The Saudi-UAE campaign, building on an increasingly vicious cyber and media war against Qatar, kicked into high gear on Monday, with the kingdom, the Emirates, Bahrain and Egypt breaking off diplomatic relations and cutting air and sea traffic with Qatar, and a 41-nation Saudi-led, Pakistani-commanded military alliance suspending Qatar’s participation in operations in Yemen.
The four Arab countries announced their move in similar statements. In its statement, Bahrain blamed Qatar’s “media incitement, support for armed terrorist activities and funding linked to Iranian groups to carry out sabotage and spreading chaos in Bahrain” for its decision.
Bahrain, a majority Shiite nation ruled by a Sunni minority, has blamed Iran for a popular uprising in 2011 that it brutally squashed with the help of Saudi troops, and for subsequent intermittent protests and violence.

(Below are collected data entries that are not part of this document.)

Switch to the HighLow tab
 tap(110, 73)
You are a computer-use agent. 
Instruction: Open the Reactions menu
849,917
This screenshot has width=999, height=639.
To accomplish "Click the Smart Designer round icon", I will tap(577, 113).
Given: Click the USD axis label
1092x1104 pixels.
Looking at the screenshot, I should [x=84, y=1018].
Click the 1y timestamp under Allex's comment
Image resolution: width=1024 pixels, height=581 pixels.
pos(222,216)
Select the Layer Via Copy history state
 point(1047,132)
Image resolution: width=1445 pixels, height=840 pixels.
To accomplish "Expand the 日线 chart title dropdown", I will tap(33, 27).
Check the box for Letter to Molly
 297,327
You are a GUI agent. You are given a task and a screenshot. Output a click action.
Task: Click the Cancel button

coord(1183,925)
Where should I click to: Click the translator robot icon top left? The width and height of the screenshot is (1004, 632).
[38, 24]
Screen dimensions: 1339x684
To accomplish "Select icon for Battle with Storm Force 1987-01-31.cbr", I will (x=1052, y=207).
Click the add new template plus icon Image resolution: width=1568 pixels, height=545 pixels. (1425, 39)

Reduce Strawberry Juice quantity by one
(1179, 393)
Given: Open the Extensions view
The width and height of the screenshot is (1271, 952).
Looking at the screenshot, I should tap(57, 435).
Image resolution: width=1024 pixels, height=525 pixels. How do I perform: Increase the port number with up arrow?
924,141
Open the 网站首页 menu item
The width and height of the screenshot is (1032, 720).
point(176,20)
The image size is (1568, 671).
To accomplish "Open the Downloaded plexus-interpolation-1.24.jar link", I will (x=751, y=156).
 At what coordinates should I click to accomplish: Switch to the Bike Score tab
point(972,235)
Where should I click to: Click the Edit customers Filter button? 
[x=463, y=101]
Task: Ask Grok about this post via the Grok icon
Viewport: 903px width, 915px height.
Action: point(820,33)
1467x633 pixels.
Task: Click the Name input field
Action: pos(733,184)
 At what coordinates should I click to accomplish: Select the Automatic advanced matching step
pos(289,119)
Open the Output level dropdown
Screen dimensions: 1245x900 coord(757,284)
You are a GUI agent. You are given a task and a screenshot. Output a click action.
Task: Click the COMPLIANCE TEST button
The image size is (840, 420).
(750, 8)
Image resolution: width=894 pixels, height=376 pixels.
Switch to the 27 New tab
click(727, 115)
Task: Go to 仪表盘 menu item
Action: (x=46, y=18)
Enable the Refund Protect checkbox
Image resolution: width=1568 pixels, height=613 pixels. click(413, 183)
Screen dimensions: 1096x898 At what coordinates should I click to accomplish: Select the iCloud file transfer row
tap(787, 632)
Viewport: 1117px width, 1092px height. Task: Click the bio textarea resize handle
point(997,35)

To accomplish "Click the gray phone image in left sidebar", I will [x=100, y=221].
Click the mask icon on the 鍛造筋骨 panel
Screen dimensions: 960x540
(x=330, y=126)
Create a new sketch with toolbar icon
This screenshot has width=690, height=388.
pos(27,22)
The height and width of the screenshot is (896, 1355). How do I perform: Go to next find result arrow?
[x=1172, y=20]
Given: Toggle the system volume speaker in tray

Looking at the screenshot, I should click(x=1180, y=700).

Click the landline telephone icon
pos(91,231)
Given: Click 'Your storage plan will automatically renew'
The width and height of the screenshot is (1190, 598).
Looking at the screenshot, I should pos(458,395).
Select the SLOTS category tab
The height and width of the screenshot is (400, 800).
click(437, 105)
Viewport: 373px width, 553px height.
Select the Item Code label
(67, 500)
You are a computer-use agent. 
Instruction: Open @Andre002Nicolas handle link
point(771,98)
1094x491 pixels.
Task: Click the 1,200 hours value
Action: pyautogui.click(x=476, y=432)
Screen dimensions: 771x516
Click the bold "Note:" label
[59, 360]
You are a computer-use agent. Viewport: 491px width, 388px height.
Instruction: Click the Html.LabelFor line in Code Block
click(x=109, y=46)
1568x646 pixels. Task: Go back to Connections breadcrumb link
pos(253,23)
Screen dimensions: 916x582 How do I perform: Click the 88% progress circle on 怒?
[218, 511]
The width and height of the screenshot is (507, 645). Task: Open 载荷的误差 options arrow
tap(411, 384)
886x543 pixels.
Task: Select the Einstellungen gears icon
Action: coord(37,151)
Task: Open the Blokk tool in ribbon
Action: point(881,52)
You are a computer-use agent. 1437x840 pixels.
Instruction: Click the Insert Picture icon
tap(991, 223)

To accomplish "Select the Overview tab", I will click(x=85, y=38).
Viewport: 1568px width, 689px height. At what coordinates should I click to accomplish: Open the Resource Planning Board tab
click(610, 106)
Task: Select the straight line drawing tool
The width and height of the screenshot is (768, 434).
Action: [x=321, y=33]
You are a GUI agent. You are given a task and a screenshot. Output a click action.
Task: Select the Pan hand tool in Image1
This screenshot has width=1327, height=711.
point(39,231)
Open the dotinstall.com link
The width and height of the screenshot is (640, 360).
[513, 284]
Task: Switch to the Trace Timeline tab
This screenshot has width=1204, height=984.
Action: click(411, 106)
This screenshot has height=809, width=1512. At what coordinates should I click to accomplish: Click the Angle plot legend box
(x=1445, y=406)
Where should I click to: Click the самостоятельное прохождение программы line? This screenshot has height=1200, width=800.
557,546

The Saudi-UAE campaign is reminiscent of a similar failed effort by Gulf states in 2014, but this time round sets the bar far higher: it aims to force non-Arab states to take sides in a four-decades-old proxy war between Saudi Arabia and Iran that has escalated in recent years and persuade the Trump administration to come down hard on Qatar because of its refusal to join the anti-Iranian Saudi bandwagon and its ties to Islamist and militant groups.